When running batch job executions in a clustered or multiple-node environment configured with the same jdbc batch job repository, users may need to start job execution from one node and later stop it from a different node. The current implementation assumes the job execution will always be stopped from the same node, and thus stopping from a different node has no effect. The implementation should be enhanced to support stopping a job execution from a different node.

Issue Metadata

Dev Contacts

QE Contacts

Testing By

  • [X] Engineering

  • QE

Affected Projects or Components

WildFly JBeret

Other Interested Projects

N/A

Requirements

Hard Requirements

  • With jdbc job repository configured in WildFly instances, users should be able to start a batch job execution from node A and later stop it from node B, and then restart it from either node A or B.

  • The above batch job operations should work for jobs that consist of both chunk-type steps and batchlet-type steps.

  • The above batch job operations should work for jobs that consist of both non-partitioned and partitioned steps.

  • There should be no change to WildFly batch subsystem model or schema.

Nice-to-Have Requirements

N/A

Non-Requirements

  • the ability to stop job execution from a different node when non-jdbc job repository is used

Proposed Solution

This feature requires changes to both project JBeret and WildFly

  • Changes to JBeret jberet-core

    • Immediately save the STOPPING batch status to jdbc job repository after receiving the stop request. JOB_EXECUTION, STEP_EXECUTION, and PARTITION_EXECUTION tables should be updated to reflect the STOPPING status.

    • For chunk-type step execution: when persisting the step or partition execution at the end of a chunk, update the step or partition tables only if the persistent batch status is not STOPPING. If the update is not successful, it means the current execution has been requested to stop.

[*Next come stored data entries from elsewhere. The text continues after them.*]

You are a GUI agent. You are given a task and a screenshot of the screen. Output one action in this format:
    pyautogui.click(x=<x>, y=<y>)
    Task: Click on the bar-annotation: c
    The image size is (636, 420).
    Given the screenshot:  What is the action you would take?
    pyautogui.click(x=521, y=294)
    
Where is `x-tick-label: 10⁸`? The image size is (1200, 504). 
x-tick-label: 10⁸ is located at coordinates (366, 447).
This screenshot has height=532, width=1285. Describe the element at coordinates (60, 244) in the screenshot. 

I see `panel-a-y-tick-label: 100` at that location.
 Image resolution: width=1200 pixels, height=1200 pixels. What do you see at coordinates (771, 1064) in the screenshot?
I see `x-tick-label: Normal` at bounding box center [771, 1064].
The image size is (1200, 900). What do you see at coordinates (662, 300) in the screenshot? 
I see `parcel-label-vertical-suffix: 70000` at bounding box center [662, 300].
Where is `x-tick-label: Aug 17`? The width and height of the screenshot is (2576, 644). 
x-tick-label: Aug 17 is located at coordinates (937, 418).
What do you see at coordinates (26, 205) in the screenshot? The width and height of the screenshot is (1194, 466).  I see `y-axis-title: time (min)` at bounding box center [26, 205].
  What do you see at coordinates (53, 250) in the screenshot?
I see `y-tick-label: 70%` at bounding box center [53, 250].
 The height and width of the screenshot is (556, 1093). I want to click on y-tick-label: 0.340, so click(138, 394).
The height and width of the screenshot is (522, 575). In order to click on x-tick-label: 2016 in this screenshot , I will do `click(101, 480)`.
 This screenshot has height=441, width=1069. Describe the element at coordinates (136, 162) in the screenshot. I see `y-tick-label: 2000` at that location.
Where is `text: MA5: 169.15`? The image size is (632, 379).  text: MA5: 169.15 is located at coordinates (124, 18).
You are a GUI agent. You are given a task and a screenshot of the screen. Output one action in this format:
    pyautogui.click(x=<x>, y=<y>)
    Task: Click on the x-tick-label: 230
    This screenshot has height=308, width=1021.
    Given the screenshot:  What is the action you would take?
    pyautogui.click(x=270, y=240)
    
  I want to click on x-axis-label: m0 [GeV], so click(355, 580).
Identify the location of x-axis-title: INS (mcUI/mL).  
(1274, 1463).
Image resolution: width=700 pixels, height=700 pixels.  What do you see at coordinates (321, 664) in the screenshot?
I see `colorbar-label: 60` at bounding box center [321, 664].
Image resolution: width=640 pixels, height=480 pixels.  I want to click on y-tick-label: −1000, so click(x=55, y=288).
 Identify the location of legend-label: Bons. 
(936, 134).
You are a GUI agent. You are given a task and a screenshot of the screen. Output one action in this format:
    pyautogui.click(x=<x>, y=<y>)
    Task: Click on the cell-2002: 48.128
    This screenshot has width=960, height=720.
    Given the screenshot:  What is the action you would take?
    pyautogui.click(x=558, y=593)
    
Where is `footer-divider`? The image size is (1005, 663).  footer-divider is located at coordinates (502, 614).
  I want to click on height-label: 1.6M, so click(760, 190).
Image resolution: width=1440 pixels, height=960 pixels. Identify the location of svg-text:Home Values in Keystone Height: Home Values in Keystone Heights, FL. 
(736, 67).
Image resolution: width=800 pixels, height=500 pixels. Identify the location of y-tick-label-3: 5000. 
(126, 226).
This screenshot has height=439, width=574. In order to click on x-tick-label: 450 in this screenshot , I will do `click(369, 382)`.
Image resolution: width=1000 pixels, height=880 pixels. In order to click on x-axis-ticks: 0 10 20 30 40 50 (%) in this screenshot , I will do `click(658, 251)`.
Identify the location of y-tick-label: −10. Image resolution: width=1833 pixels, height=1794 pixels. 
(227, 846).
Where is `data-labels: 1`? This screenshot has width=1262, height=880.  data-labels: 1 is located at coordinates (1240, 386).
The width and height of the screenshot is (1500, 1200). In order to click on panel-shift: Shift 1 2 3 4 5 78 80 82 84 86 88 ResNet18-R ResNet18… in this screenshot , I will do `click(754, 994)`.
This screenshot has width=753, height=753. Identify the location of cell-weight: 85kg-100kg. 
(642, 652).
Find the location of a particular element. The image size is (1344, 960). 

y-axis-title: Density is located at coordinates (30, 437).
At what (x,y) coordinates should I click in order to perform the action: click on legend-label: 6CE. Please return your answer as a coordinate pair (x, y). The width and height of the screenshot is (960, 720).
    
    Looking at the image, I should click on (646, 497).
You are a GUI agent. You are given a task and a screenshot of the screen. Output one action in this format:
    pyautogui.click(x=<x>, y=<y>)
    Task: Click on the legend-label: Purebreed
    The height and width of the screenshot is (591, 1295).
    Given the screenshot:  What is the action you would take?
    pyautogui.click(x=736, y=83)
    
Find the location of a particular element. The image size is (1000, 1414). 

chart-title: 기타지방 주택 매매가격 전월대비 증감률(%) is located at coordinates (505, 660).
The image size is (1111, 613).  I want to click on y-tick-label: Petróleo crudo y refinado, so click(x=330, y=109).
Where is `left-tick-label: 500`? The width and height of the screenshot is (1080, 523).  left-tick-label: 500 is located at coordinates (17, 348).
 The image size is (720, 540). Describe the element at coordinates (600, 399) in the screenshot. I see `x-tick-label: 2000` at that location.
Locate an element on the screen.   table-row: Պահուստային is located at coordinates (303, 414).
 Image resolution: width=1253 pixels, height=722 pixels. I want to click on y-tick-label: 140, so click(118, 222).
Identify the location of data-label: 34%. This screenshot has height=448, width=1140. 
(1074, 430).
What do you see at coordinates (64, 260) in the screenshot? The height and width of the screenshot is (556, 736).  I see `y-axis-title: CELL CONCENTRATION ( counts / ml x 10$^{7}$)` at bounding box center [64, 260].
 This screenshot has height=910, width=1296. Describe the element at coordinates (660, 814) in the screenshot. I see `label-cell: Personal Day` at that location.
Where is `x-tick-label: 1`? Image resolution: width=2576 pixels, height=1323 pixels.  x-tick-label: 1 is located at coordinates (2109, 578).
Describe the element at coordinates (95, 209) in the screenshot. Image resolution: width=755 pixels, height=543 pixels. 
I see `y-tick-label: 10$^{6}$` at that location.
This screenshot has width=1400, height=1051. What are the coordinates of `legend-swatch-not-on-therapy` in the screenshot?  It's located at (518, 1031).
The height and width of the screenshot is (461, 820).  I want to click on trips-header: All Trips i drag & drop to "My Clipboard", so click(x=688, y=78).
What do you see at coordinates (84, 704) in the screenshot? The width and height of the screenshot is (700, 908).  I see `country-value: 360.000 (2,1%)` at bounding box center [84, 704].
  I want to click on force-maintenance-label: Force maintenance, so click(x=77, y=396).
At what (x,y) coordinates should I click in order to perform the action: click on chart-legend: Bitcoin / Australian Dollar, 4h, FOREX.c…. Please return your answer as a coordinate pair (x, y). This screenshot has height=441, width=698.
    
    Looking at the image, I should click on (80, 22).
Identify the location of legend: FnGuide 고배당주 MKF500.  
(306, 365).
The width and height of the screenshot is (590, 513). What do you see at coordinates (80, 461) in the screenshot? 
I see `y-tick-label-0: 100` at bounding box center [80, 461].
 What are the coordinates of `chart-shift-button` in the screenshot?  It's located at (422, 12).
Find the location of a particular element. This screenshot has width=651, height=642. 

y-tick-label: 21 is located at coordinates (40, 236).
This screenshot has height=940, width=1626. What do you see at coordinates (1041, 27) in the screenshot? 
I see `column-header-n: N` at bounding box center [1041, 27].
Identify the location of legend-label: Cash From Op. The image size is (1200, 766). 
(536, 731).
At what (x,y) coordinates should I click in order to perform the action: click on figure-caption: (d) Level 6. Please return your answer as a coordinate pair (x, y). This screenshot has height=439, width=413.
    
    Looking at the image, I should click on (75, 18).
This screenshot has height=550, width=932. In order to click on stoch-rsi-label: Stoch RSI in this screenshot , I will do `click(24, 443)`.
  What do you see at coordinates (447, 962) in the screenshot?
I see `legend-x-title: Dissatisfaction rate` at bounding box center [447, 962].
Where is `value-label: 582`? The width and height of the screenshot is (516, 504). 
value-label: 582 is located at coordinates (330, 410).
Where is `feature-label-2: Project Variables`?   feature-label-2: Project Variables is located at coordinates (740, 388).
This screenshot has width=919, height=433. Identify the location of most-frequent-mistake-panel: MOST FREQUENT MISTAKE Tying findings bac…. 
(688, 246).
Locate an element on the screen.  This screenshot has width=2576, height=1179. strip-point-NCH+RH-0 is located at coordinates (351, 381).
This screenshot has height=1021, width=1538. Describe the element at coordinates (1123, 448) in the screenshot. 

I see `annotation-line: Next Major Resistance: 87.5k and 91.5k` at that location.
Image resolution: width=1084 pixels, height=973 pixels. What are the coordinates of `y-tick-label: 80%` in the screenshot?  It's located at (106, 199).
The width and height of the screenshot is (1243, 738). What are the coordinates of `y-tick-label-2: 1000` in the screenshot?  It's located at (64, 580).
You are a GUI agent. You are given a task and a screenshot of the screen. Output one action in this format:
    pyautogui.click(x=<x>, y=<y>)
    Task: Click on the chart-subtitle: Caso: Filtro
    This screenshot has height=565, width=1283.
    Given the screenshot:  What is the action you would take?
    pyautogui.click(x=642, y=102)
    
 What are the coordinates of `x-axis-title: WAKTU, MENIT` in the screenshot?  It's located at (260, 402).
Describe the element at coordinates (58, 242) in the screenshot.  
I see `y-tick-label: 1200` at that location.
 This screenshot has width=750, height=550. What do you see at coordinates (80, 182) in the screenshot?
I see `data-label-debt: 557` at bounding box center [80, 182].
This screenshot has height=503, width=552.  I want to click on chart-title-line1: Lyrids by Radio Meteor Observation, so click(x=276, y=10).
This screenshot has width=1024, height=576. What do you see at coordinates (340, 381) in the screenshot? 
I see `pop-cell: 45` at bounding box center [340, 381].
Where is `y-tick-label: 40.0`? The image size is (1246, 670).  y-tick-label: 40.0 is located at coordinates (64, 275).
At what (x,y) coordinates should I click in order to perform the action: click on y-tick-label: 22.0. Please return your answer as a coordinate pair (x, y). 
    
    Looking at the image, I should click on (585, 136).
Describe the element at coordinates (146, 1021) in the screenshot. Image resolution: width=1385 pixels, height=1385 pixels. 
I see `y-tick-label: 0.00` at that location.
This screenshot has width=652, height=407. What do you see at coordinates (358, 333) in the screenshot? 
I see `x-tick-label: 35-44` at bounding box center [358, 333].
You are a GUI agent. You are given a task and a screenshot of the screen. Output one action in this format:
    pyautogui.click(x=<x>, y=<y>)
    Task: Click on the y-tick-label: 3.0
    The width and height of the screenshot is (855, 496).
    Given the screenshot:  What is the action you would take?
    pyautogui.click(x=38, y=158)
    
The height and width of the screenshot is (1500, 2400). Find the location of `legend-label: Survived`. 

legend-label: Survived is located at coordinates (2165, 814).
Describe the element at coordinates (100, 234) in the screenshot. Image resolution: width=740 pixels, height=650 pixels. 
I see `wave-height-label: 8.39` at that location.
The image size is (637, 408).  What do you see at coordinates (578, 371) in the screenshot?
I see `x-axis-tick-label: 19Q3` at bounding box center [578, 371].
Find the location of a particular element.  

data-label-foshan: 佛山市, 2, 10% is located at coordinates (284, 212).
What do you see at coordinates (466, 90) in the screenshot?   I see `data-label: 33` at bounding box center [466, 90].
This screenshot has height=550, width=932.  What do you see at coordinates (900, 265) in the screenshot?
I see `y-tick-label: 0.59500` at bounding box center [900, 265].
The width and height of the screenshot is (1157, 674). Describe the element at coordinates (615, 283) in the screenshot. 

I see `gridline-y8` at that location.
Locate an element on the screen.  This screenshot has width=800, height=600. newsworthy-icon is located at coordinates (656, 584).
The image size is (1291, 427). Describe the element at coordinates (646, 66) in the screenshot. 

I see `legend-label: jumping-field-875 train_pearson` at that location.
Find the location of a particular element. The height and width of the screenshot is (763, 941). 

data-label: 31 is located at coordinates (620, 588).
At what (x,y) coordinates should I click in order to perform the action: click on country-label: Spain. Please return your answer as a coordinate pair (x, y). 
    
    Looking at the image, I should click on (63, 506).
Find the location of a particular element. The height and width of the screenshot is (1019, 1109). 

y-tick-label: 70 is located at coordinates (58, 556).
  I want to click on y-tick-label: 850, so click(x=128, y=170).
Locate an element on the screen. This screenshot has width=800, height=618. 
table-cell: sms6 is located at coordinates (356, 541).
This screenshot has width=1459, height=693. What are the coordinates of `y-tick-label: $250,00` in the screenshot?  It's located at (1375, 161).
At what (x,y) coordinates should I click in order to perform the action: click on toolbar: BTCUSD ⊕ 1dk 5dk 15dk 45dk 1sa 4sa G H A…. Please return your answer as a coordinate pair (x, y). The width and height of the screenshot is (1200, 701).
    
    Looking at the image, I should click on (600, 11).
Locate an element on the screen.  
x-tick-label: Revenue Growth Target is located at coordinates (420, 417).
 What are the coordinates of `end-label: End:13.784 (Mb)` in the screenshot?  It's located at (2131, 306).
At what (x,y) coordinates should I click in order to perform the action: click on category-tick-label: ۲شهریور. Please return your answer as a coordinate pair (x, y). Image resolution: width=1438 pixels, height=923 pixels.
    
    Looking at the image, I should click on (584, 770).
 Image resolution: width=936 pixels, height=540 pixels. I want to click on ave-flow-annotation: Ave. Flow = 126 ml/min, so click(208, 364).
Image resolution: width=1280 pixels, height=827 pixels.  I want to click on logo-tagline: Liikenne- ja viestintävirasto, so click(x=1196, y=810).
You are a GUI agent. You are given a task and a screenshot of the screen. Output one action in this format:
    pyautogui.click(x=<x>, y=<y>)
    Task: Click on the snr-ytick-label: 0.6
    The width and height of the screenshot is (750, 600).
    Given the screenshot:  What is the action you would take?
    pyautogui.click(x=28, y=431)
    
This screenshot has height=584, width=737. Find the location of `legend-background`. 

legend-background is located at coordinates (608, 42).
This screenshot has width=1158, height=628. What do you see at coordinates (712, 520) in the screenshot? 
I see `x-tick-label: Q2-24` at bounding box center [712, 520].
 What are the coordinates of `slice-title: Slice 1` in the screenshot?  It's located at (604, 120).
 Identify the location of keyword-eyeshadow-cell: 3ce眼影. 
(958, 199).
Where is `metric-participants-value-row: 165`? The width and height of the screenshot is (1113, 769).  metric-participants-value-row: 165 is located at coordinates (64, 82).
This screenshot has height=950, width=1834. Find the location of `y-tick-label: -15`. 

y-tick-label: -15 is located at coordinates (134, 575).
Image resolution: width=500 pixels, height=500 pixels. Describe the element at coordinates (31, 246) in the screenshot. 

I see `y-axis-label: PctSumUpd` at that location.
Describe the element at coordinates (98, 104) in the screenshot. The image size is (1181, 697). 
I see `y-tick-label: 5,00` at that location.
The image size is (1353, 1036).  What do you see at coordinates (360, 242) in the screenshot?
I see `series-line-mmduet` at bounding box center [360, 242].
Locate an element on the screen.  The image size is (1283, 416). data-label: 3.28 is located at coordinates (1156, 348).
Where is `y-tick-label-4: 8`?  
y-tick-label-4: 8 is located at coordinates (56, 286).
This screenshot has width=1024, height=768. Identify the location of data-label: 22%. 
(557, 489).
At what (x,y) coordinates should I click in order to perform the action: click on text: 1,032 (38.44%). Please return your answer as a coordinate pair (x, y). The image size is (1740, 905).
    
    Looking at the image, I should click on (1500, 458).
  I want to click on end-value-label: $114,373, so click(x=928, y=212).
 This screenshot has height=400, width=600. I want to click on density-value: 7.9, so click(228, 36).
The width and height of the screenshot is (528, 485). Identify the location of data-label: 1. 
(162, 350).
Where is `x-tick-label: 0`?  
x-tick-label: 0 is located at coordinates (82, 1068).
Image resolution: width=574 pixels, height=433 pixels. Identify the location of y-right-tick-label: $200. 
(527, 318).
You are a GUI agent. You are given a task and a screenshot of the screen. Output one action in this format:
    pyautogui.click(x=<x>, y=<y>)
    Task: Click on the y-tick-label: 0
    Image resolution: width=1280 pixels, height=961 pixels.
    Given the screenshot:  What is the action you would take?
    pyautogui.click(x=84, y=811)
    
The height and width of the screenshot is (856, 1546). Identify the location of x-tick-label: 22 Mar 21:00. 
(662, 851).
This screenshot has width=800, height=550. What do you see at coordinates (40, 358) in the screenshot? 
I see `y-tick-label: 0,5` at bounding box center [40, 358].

    • For batchlet step execution: when persisting the step or partition execution at the end of a batchlet processing, update the step or partition execution only if the persistent batch status is not STOPPING. If the update is not successful, it means the current execution has been requested to stop.

    • Prepare to stop the current step or partition execution after receiving the stop request, via either database update status, or direct stop call from the current node.

  • Changes to WildFly batch subsystem

    • upgrade to jberet-core 1.3.8.Final

    • update batch-jberet/src/main/java/org/wildfly/extension/batch/jberet/job/repository/JobRepositoryService.java to implement the additional methods introduced to jberet-core class org/jberet/repository/JdbcRepository

Test Plan

The following tests will be performed:

  • standalone batch TCK will be executed

  • component project (jberet) test suites will be executed

  • manual testing of the batch job operations listed in hard requirements will be executed

  • existing WildFly test suites will be executed

  • new testcase will be added to WildFly testsuite/multinode

Community Documentation

Community documentation _admin-guide/subsystem-configuration/Jakarta_Batch.adoc will be updated to document this new feature.